Available data Start Marker
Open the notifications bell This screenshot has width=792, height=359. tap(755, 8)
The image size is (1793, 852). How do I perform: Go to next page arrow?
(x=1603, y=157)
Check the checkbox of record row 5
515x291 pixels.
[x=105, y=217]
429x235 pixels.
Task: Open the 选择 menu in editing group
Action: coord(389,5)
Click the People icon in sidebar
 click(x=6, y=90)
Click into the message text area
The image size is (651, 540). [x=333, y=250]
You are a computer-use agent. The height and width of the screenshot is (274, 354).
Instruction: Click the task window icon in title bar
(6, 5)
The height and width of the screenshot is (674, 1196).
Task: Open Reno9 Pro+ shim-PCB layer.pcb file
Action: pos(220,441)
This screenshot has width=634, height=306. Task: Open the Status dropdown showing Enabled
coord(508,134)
Available data End Marker
Available data Start Marker
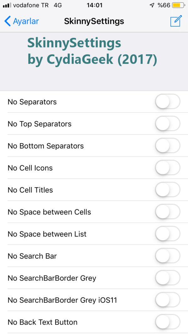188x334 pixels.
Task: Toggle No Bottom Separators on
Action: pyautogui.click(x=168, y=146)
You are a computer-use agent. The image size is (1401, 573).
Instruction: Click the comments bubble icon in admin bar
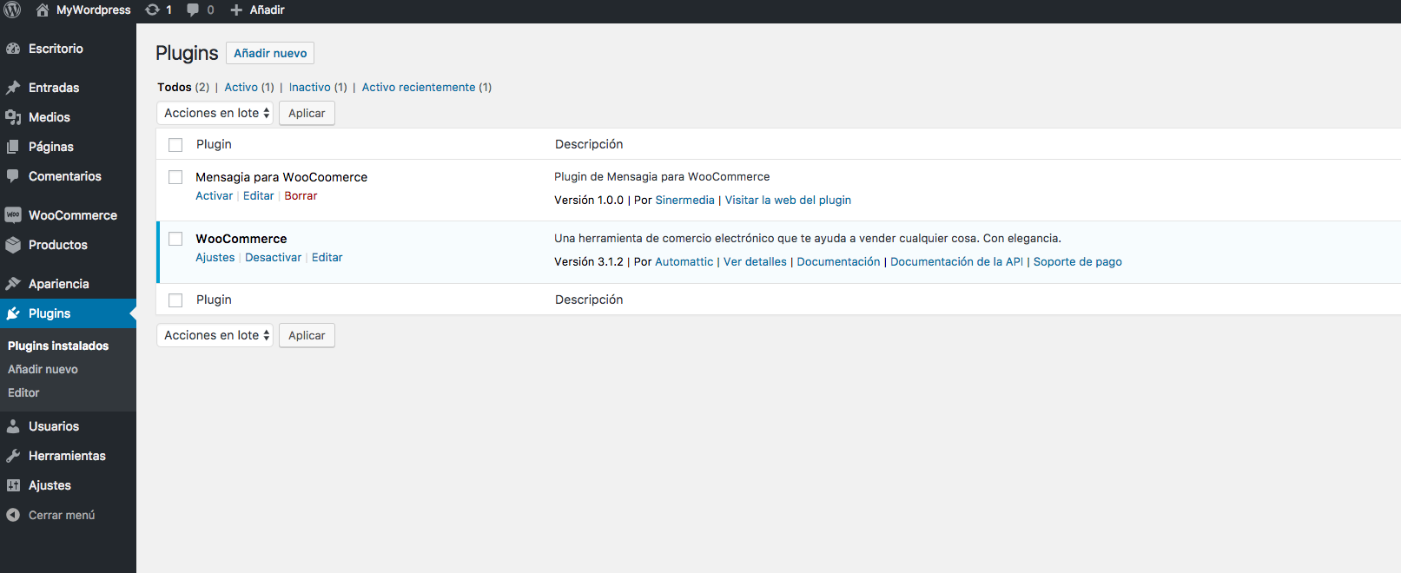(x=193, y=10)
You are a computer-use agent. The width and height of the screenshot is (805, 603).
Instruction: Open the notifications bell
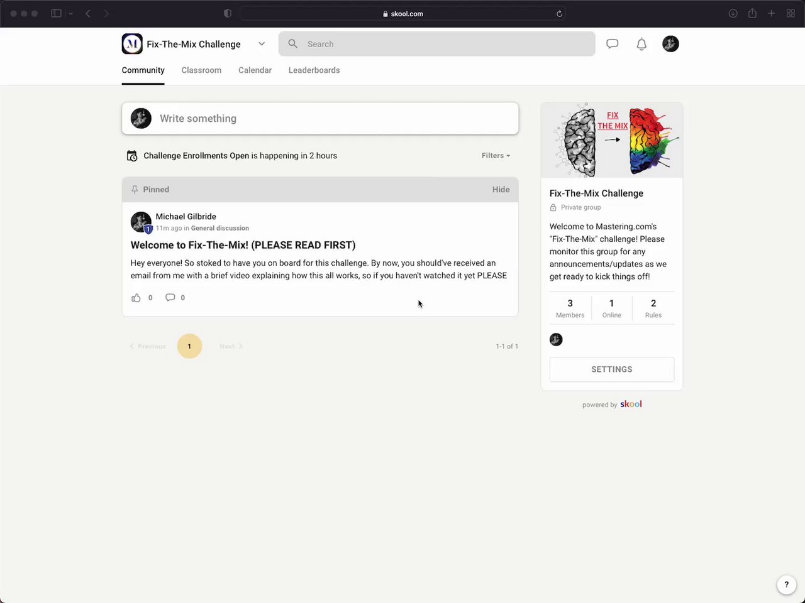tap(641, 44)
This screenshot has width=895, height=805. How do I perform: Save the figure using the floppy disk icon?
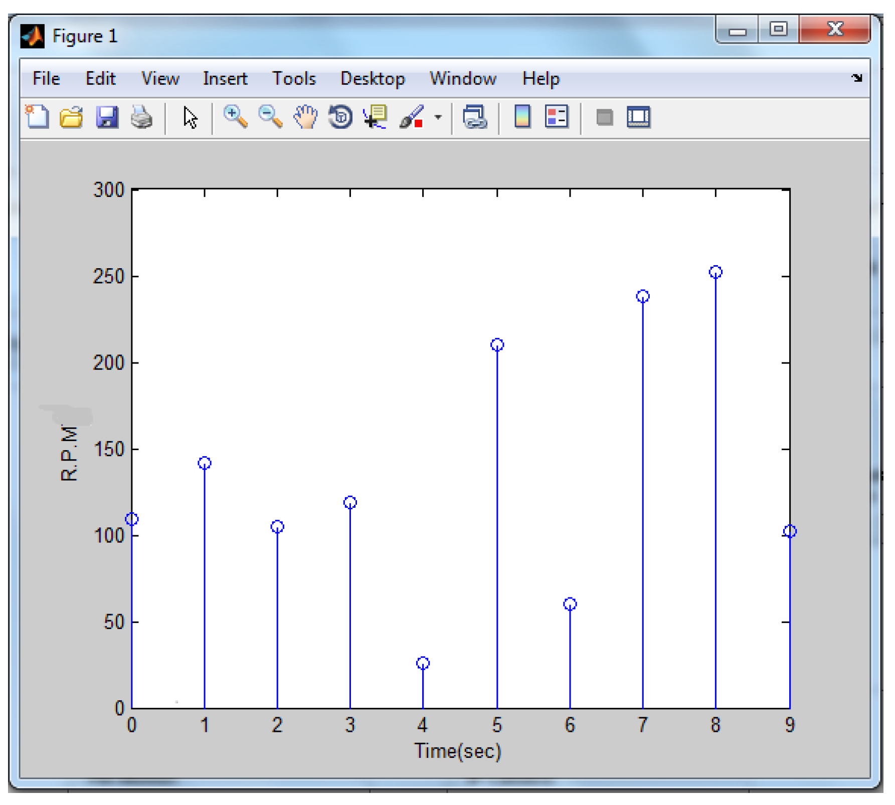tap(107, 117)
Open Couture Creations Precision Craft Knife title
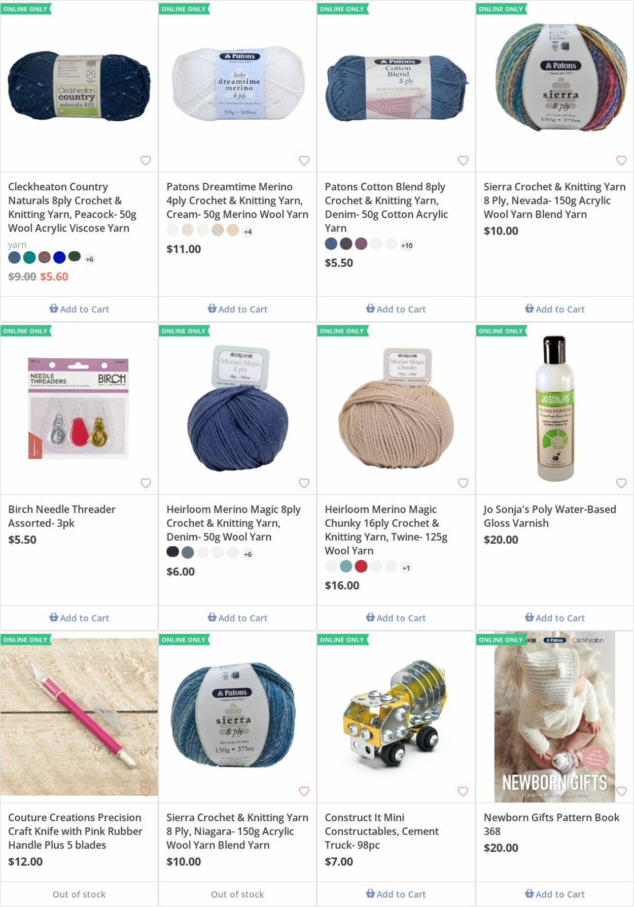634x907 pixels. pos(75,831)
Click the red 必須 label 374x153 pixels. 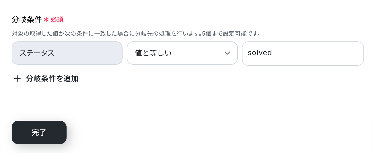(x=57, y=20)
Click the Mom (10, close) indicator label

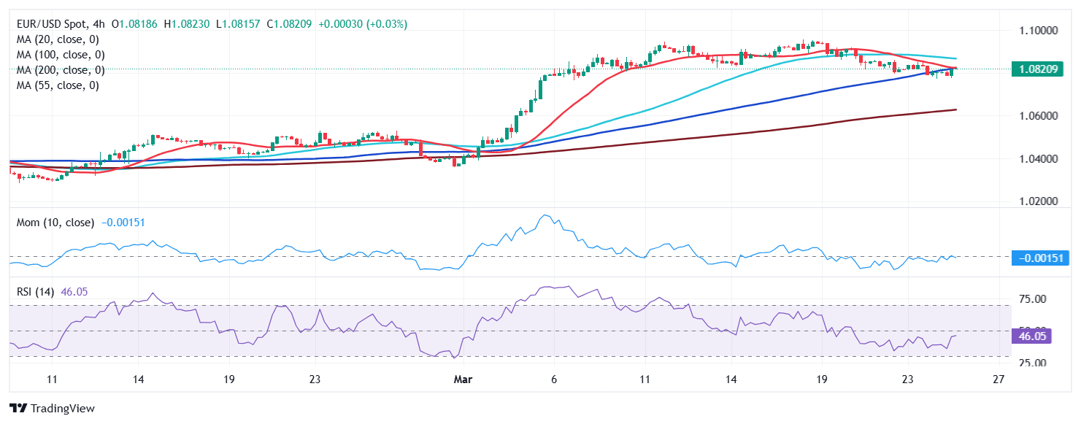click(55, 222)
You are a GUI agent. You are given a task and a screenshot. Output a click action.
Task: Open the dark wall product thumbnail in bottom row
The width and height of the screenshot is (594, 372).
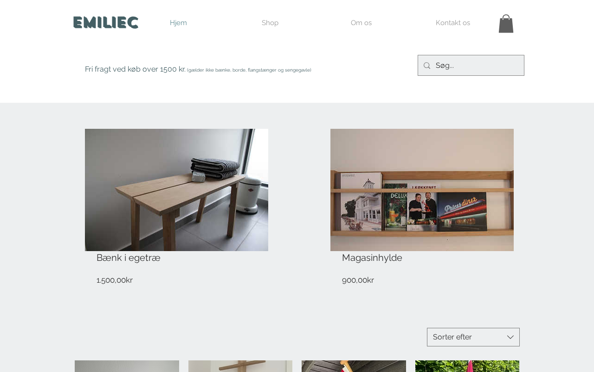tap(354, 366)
Available data End Marker
> [Brief]:
What lines of the material contain "computer"? Show them.

> [Exercise result]:
You are a computer-use agent. The height and width of the screenshot is (274, 354).
You are a computer-use agent. The image size is (1401, 573).
You are a computer-use agent. The width and height of the screenshot is (805, 603).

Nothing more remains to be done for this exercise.